Die gemeinsame Ausstellung soll "keine explizit feministische Schau" sein, erklärt Andrea Schlieker, Ausstellungs-Direktorin in Tate Britain. "Uns geht es darum, die Internationalität in der britischen Kunstentwicklung aufzuzeigen", betont sie.
Vielfalt und Internationalität seien Kennzeichen der "Britishness". Unter anderen sei das zu erkennen in den Werken der Video-und Installationskünstlerinnen Susan Hiller und der britisch-palästinensischen Mona Hatoum, in Gemälden der deutschen Künstlerin Tomma Abts, die 2006 den Turner-Preis gewann und in Arbeiten von Bridget Riley, Rachel Whiteread oder Sarah Lucas.

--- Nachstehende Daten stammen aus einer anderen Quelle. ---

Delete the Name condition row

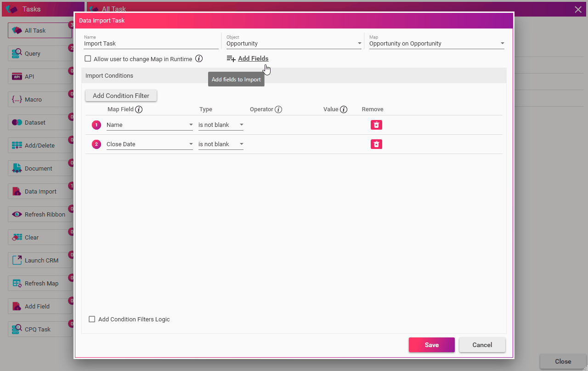point(376,125)
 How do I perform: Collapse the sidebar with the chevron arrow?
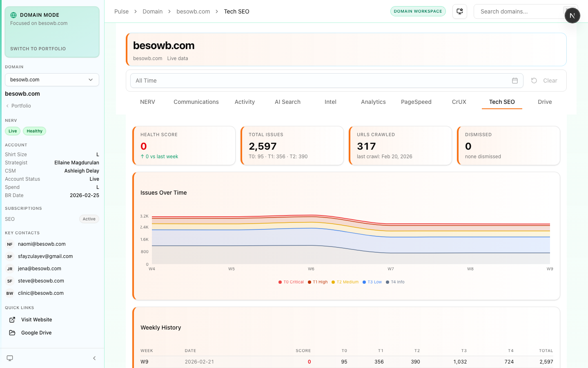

Kunstgeschichte kurz mal umschreiben
Auch der Dialog zwischen älteren und jüngeren Generationen von Künstlerinnen wird herausgestellt, Fragen von "politischer Geografie", Identität, Farbe und Geschlechtern werden angesprochen. So zeigt die britisch-afro-karibische Künstlerin Sonia Boyce eine Fotoserie, in denen verdutzte Passanten auf unterschiedlichste Weise auf das Aufsetzen einer Afro-Perücke reagieren.
Für 2020 plant die Tate Britain eine Umhängung ihrer gesamten Sammlung "von unten her", Bildtexte sollen neu geschrieben und bislang zu wenig beachtete Kunst stärker präsentiert werden, kündigt Schlieker an. Dabei solle nicht nur das koloniale Erbe der Sammlung kritisch unter die Lupe genommen, sondern auch Fragen wie Gender und Hautfarbe neu bewertet werden. "Wir versuchen, alles aufzumischen und die Kunstgeschichte weitgehend umzuschreiben."
Soloschauen für Künstlerinnen
In der Tate Modern, dem Haus für Moderne Kunst, verfolgt Direktorin Frances Morris dasselbe Gleichheitsprinzip mit einer Reihe von Soloschauen für Künstlerinnen - von Anni Albers bis Dora Maar und Dorothea Tanning. Nicht ohne Stolz wird in der Tate darauf hingewiesen, dass der begehrte Turner-Kunstpreis in den vergangenen acht Jahren sechsmal an eine Künstlerin vergeben wurde. "Wir leben in einer positiven und fruchtbaren Zeit für die Frauenkunst", kommentiert Maria Balshaw mit Stolz.